The predicted value is calculated as usual for a mining model. The anomaly score is then the normalized value of that output. This normalization is defined as 2^-(predictedValue/c(n)) where n is the sampleDataSize and c(n) = 2*H(n-1) - (2*(n-1)/n). H(x) may be reasonably approximated as ln(x) + 0.57721566 (Eulers constant).
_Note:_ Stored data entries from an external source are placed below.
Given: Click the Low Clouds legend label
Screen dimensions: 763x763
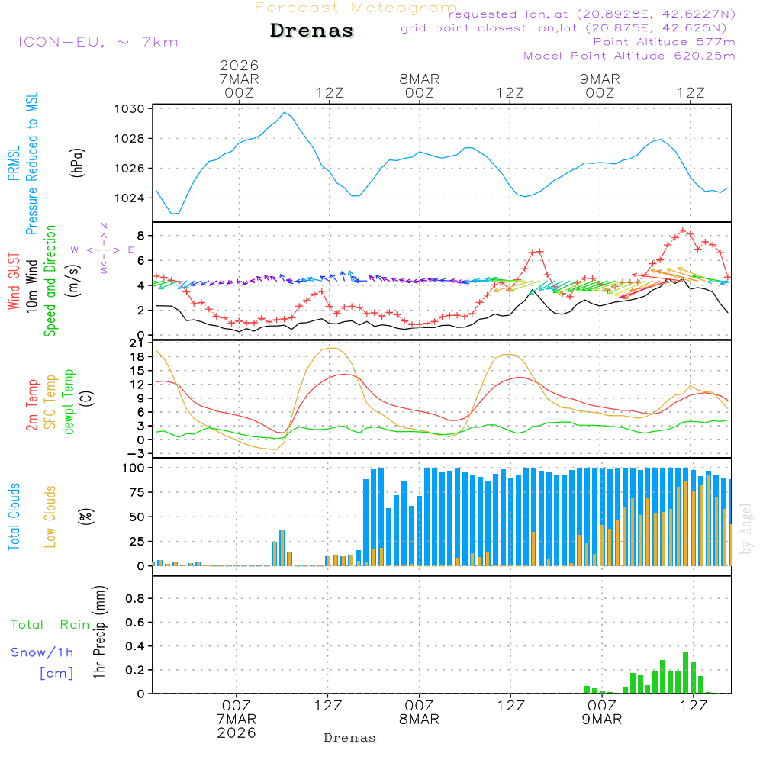Looking at the screenshot, I should pos(50,517).
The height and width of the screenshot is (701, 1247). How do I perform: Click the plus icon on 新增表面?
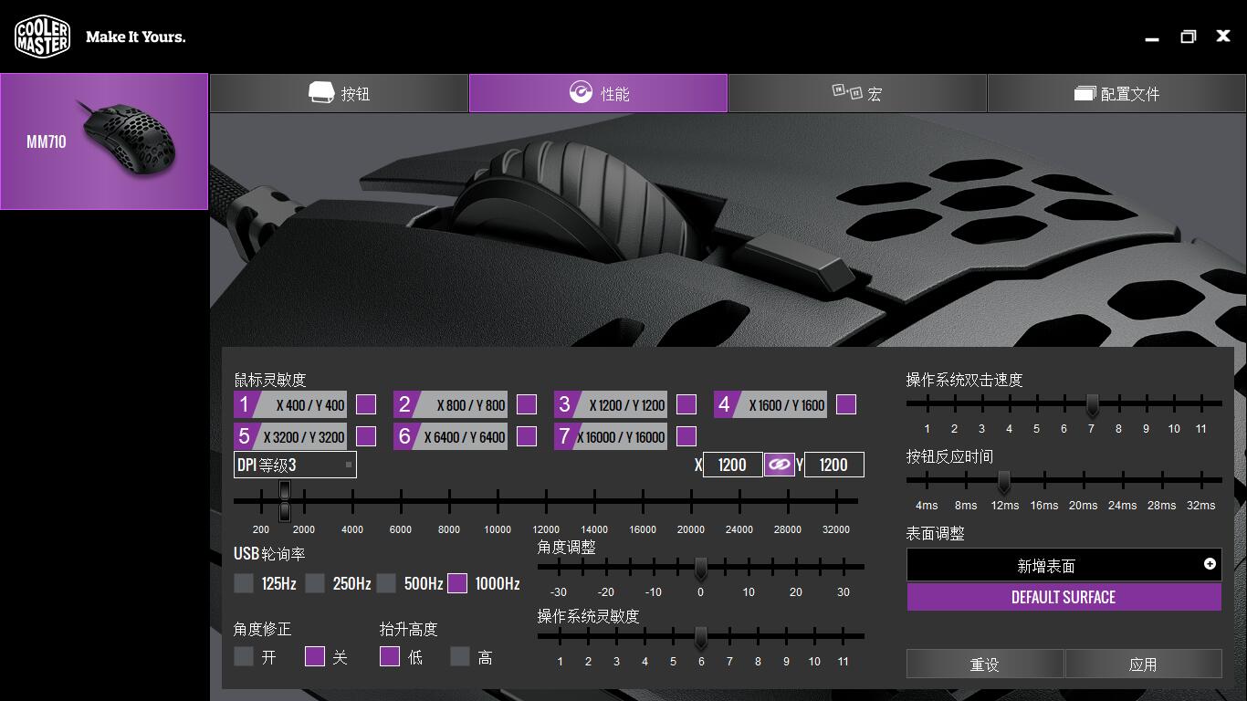tap(1210, 564)
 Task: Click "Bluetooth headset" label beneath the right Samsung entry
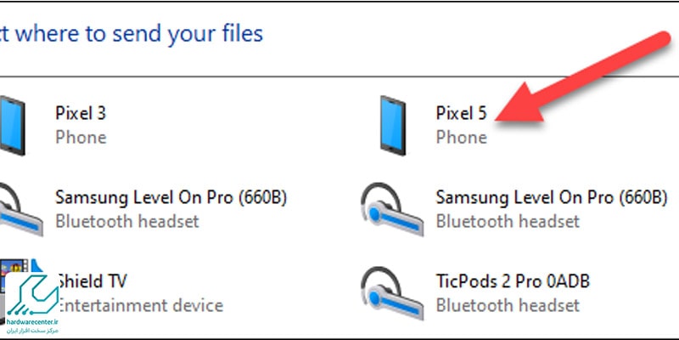coord(508,221)

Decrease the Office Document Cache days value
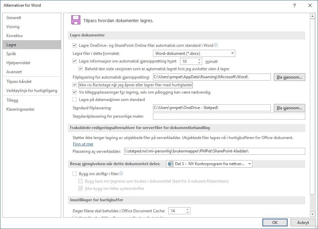[x=187, y=213]
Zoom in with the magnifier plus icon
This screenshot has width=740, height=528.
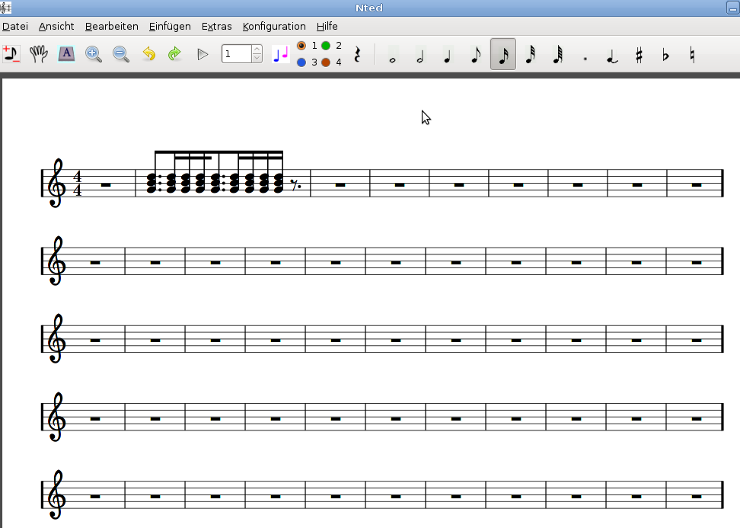pos(94,54)

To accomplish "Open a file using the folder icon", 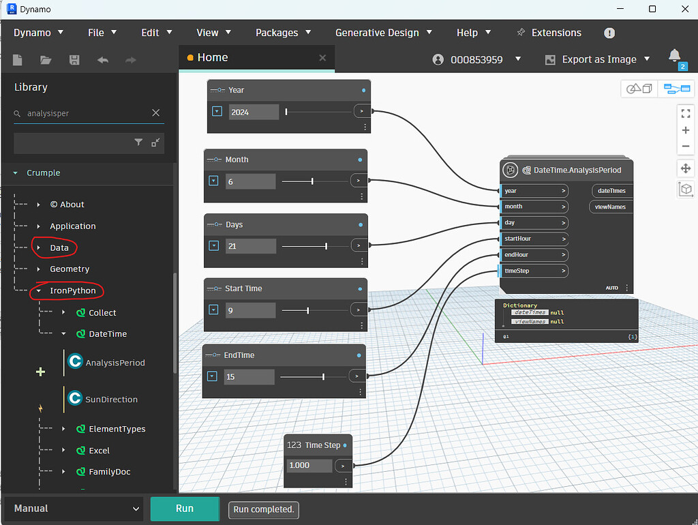I will click(x=46, y=59).
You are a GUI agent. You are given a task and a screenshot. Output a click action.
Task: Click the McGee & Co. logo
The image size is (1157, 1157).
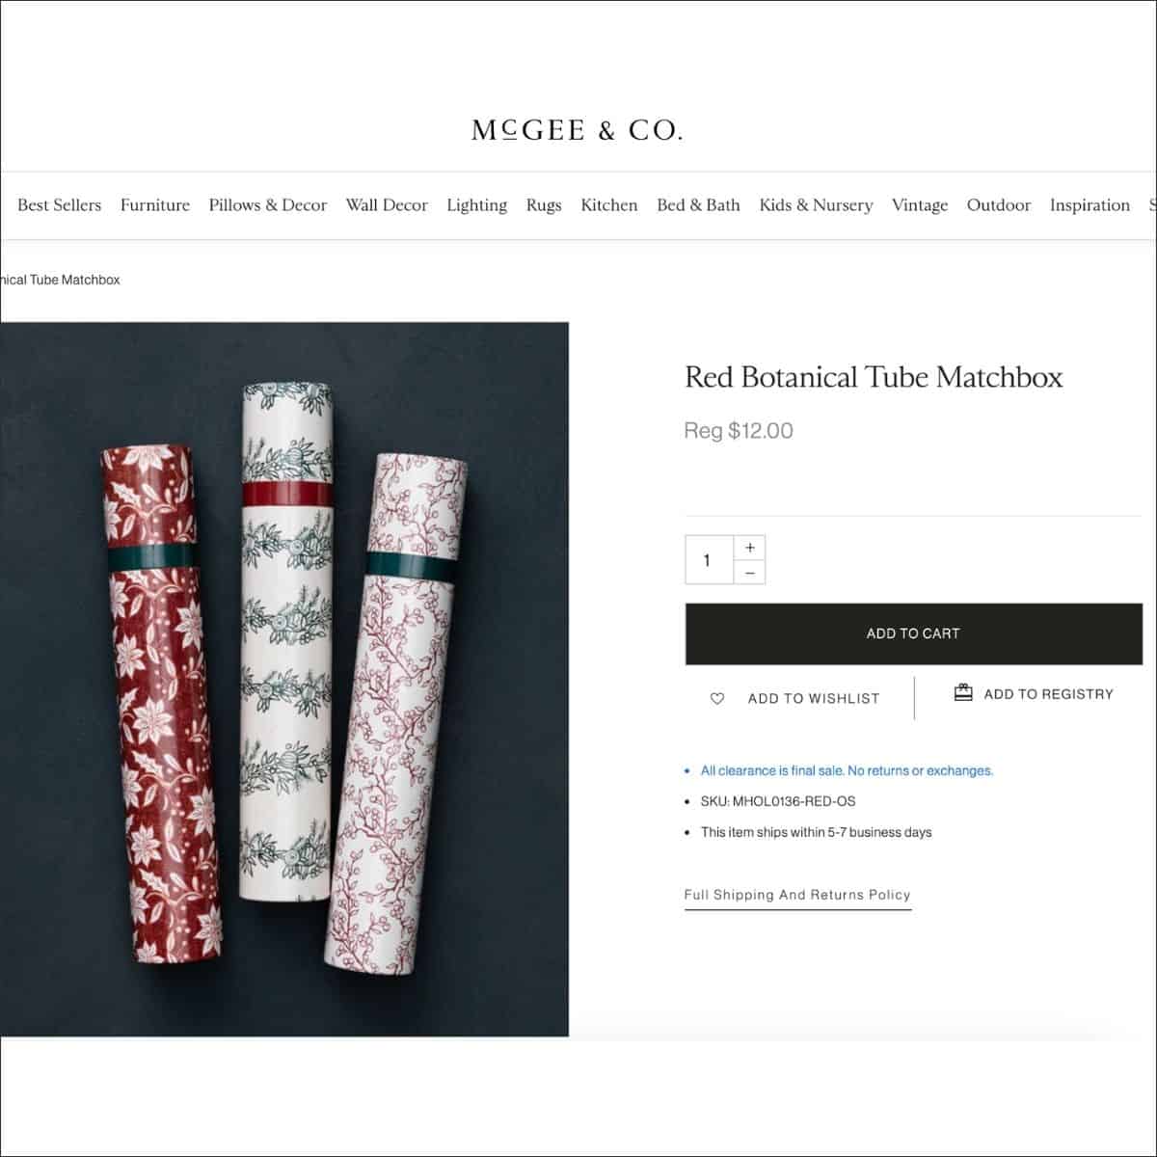pyautogui.click(x=577, y=130)
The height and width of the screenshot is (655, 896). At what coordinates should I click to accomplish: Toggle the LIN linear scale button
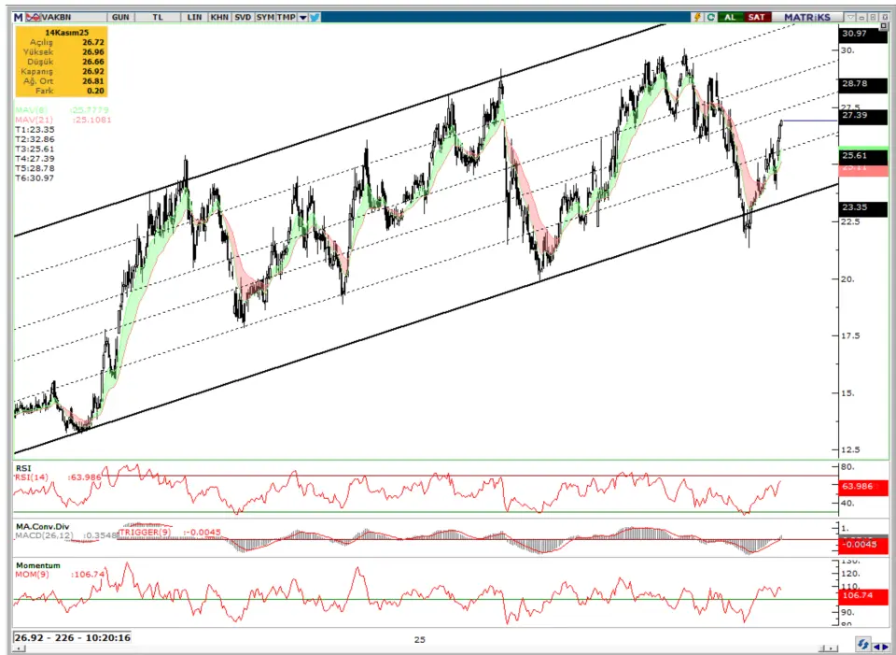pos(194,17)
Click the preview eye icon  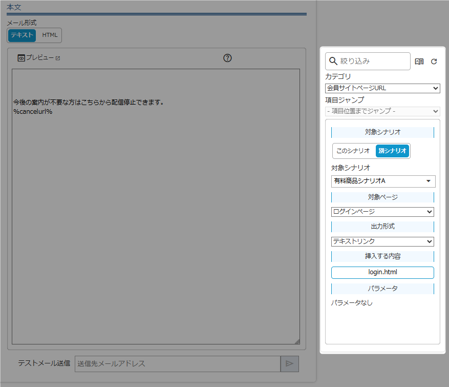pyautogui.click(x=20, y=57)
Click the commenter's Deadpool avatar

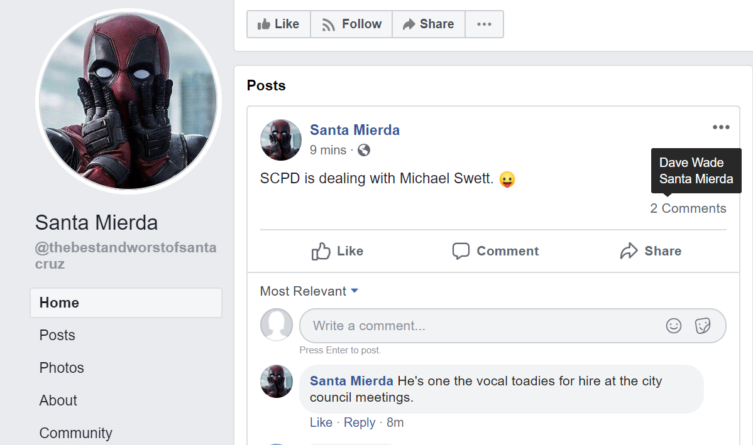pos(277,381)
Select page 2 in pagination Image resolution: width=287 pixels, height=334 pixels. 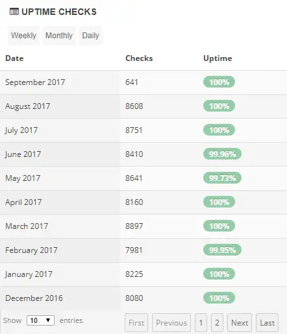click(x=217, y=322)
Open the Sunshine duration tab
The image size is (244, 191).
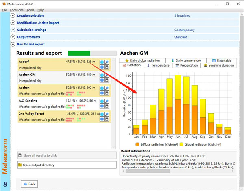coord(219,65)
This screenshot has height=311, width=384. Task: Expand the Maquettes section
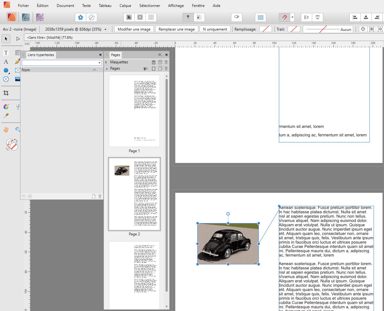[x=106, y=62]
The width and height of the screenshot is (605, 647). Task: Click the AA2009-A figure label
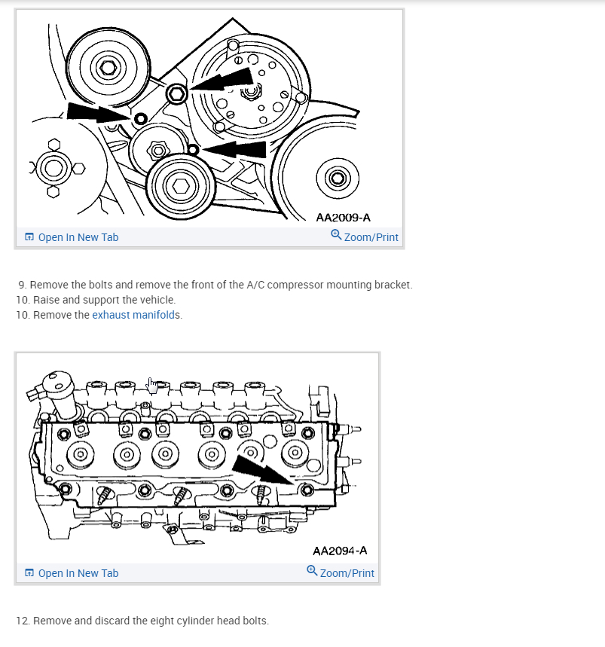(x=344, y=218)
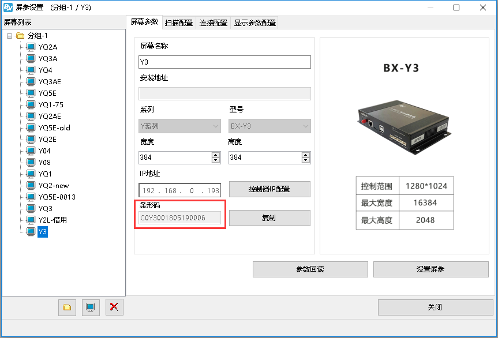This screenshot has width=498, height=338.
Task: Select the YQ2A screen in the tree
Action: (47, 47)
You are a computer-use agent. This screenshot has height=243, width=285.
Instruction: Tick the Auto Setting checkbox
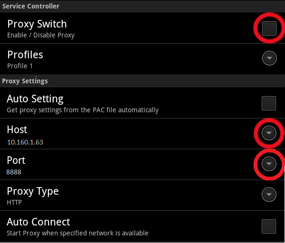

Finally, the input is classified as an anomaly if this predicted value is greater than the threshold value defined by the Apply function of the OutputField anomaly.

As an example, assume the input data is:

petal_length = 1.5, petal_width = 5.8, sepal_length = 4.6

Traversing the 2 trees as usual gives us the predictions as 4.0 and 3.0. The prediction avg_path_length of the mining model is therefore the average, 3.5.
Using the equations described earlier, the prediction anomalyScore of the AnomalyDetectionModel is: 2^(-(3.5/c(5))) = 2^(-3.5/(2(ln(4)+0.57721566))) = 2^(-1.50406956) = 0.35255749
Since 0.35255749 is less than threshold 0.422, the prediction anomaly is FALSE. The input data is not an anomaly.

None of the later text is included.